### What you should do
Drop the pictures; give again exactly the lines from the one holding "Task: Open Carolina" through the end of the data.

= = =

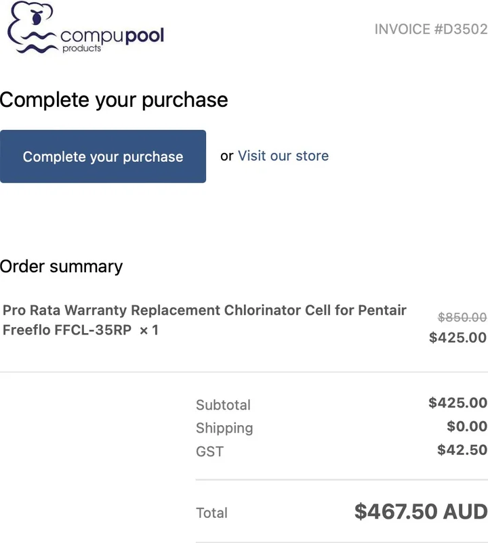This screenshot has width=488, height=543.
Task: Open the Visit our store link
Action: click(x=283, y=156)
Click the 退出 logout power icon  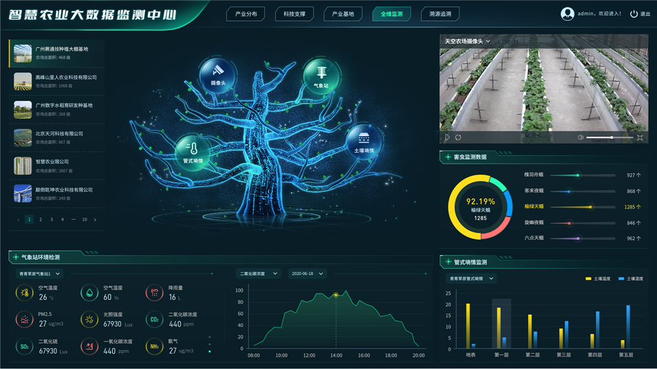pyautogui.click(x=634, y=14)
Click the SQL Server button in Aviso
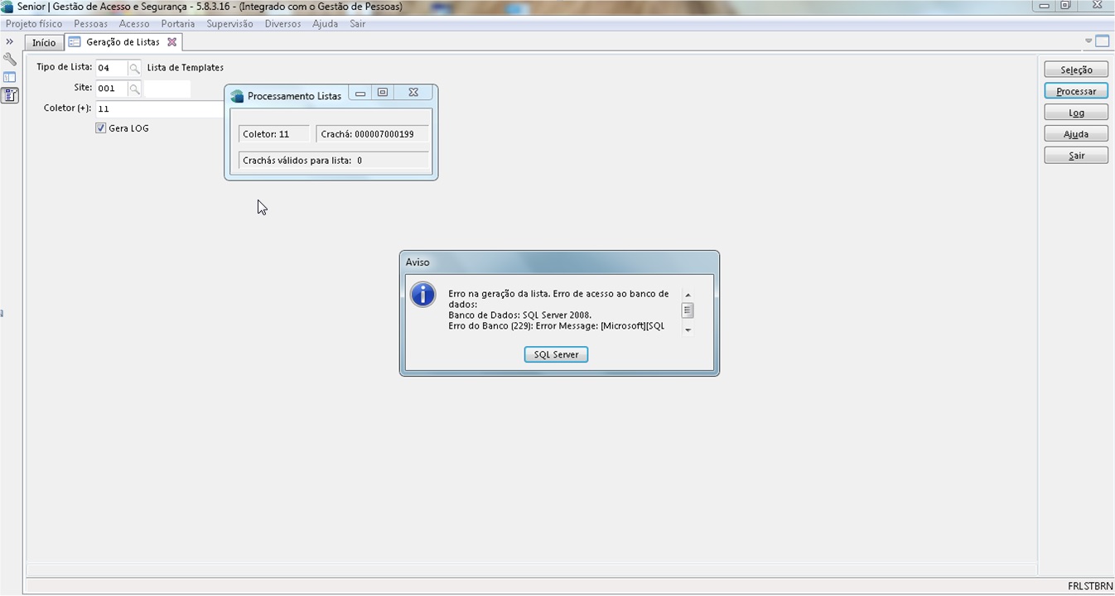 556,354
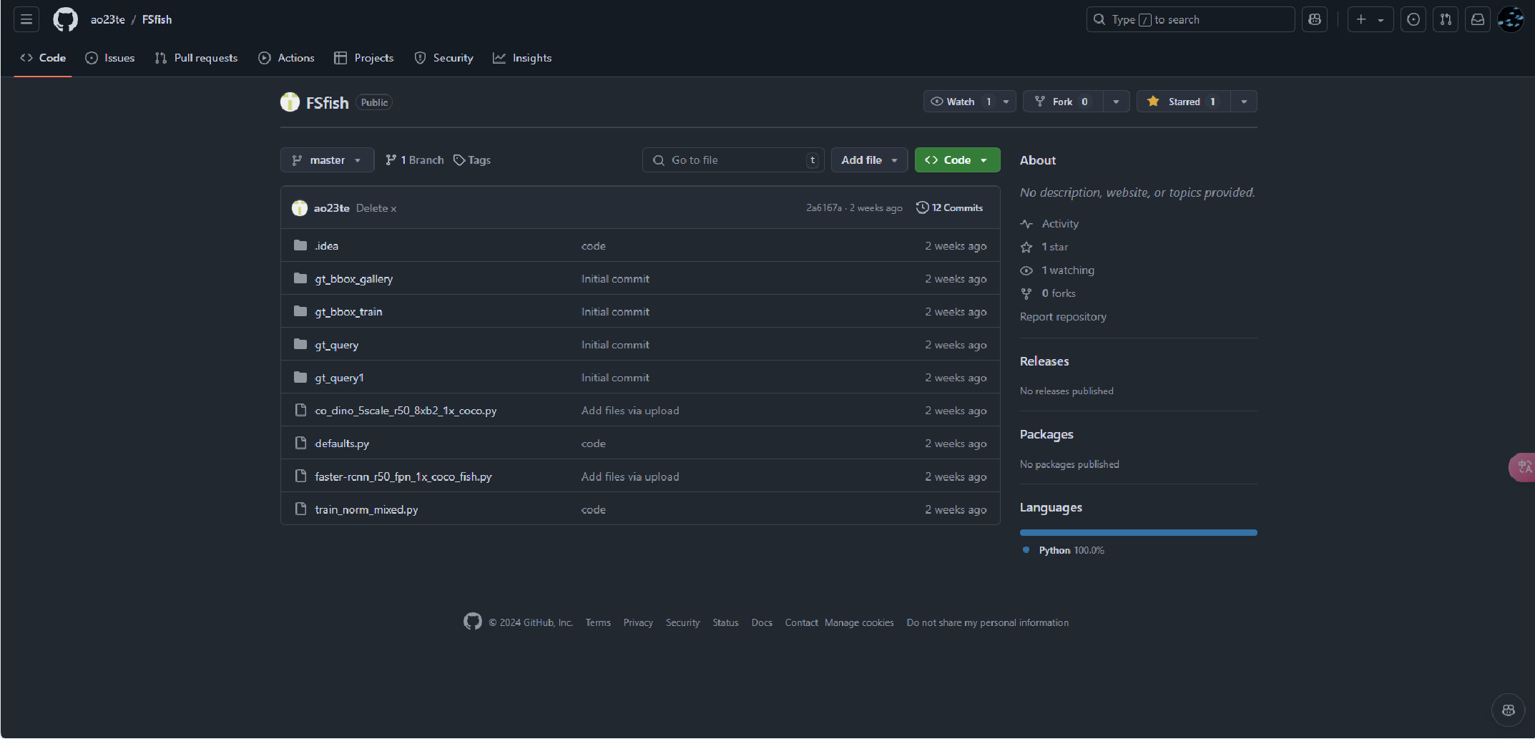The height and width of the screenshot is (739, 1535).
Task: Open the Add file dropdown
Action: [869, 160]
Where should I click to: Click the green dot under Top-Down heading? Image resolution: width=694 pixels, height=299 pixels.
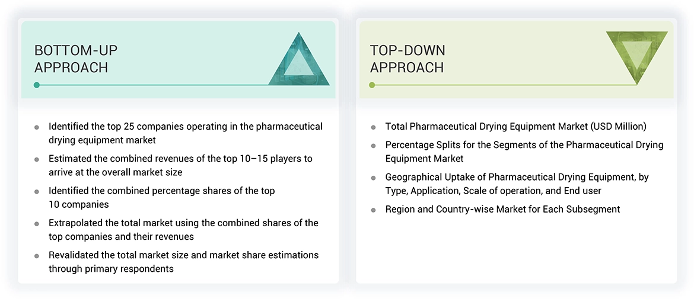click(372, 85)
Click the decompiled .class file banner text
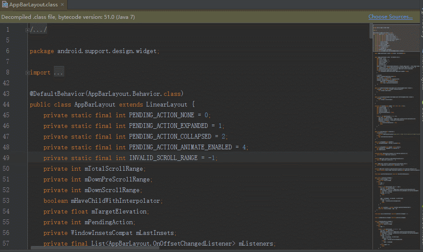423x252 pixels. coord(68,17)
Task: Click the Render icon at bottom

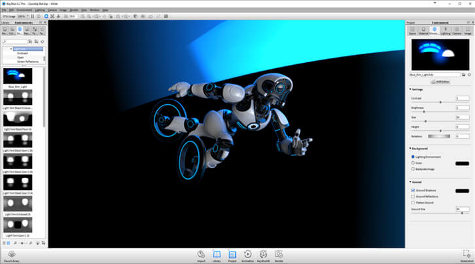Action: click(x=279, y=254)
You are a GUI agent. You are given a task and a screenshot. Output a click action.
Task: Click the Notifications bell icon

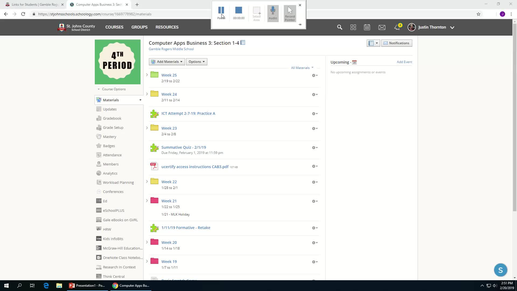(397, 27)
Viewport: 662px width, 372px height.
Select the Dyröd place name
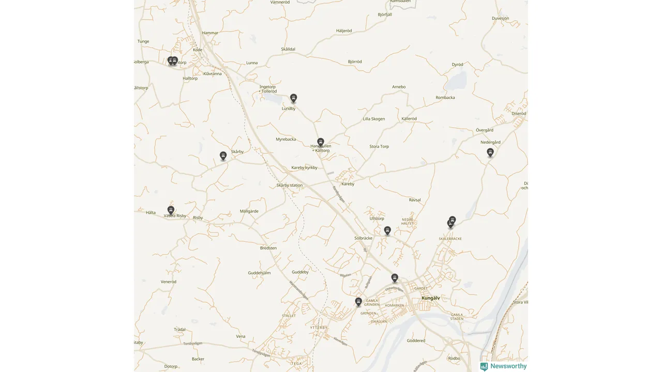coord(458,65)
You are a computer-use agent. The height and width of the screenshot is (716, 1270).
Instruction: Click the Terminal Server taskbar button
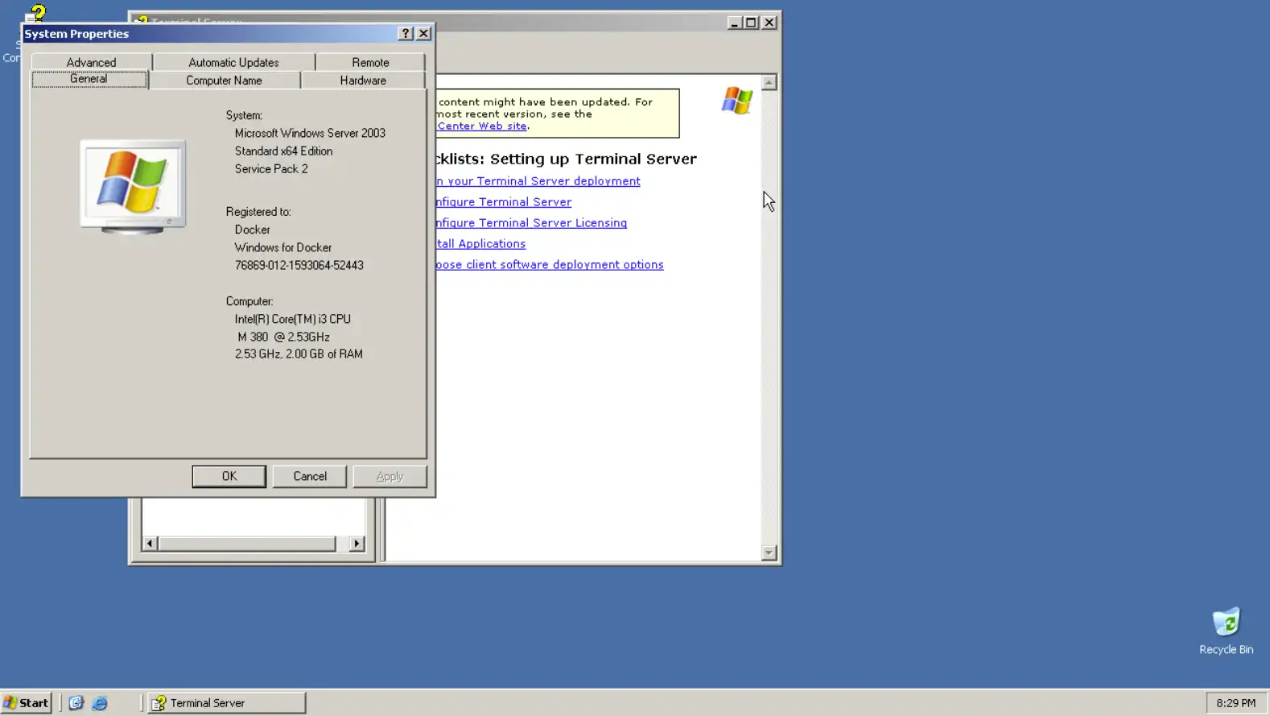pos(227,703)
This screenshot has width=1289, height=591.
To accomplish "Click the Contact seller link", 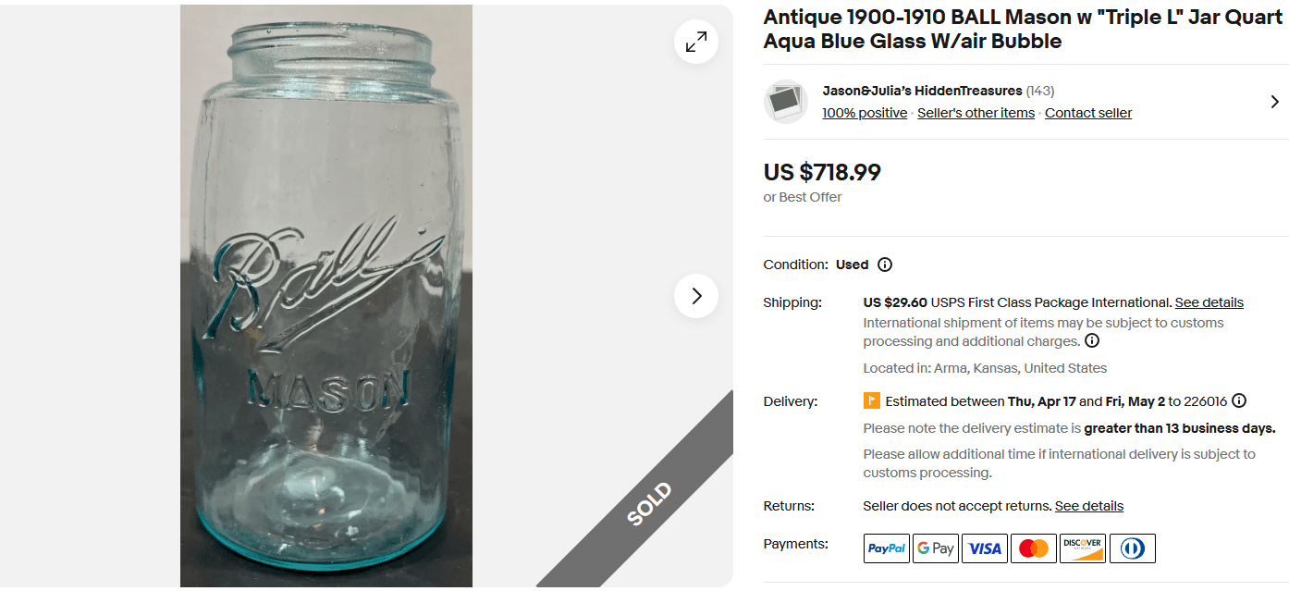I will [x=1087, y=112].
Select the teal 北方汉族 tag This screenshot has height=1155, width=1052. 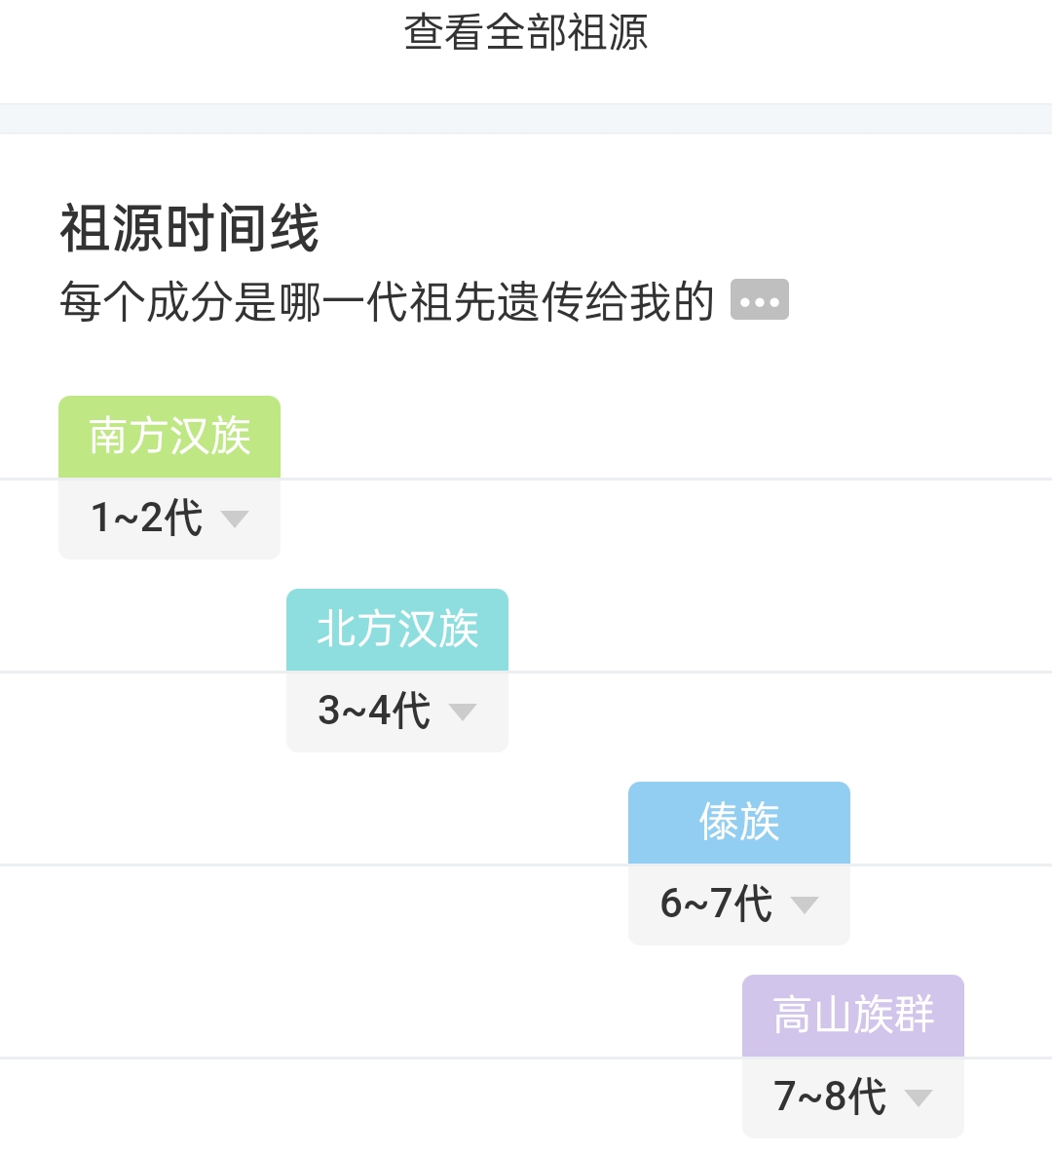click(397, 630)
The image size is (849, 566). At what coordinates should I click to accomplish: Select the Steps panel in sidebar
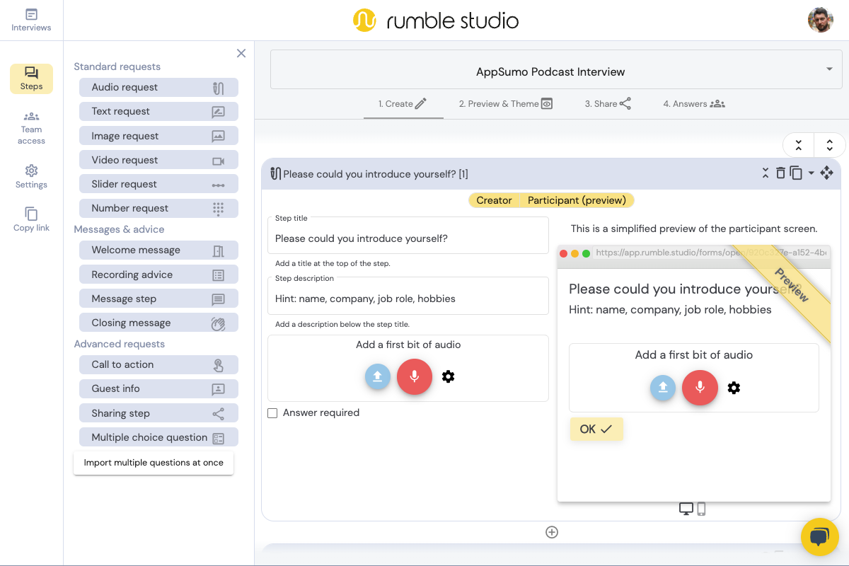point(31,78)
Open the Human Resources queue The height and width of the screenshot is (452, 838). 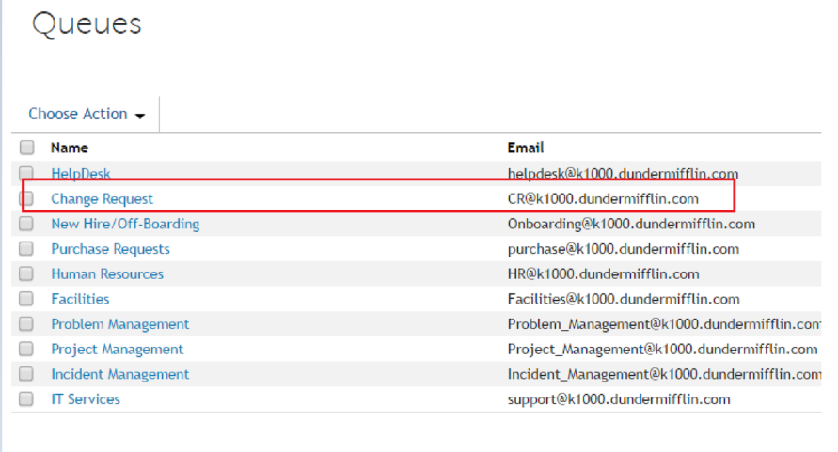click(x=107, y=274)
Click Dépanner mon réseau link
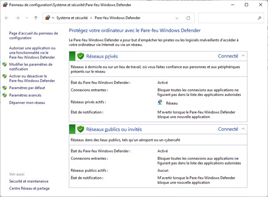268x197 pixels. point(27,102)
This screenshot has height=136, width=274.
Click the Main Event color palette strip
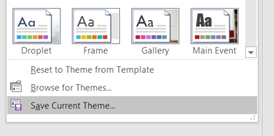pos(210,37)
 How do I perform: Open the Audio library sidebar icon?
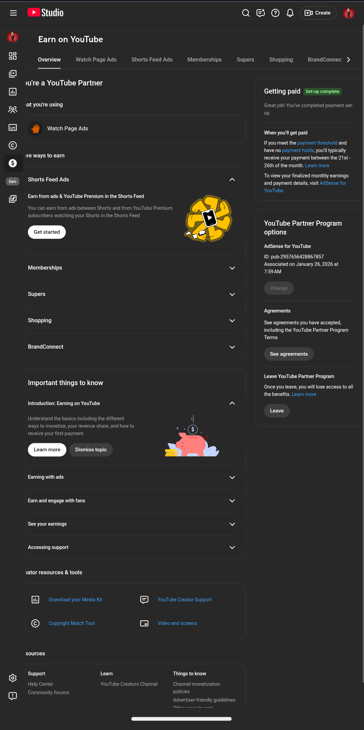pyautogui.click(x=13, y=199)
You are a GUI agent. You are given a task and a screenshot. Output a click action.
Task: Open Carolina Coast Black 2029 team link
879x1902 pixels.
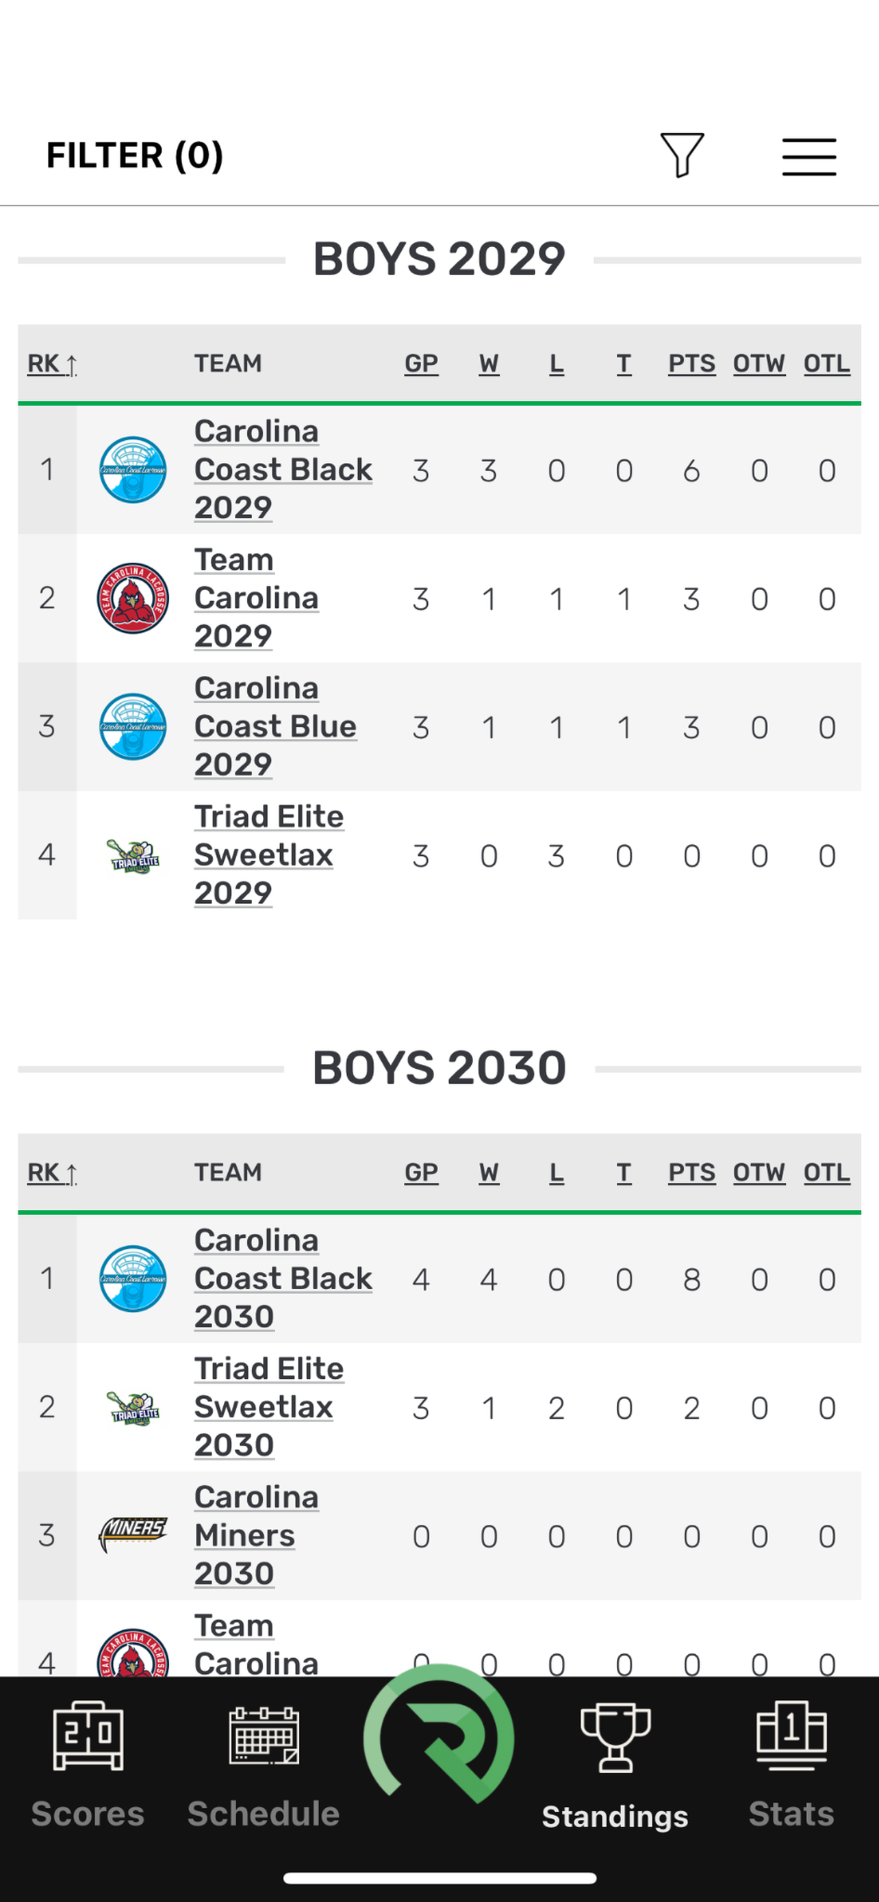pos(283,470)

= = =

### Response area
Task: Open Carolina Coast Black 2029 team link
879x1902 pixels.
pos(283,470)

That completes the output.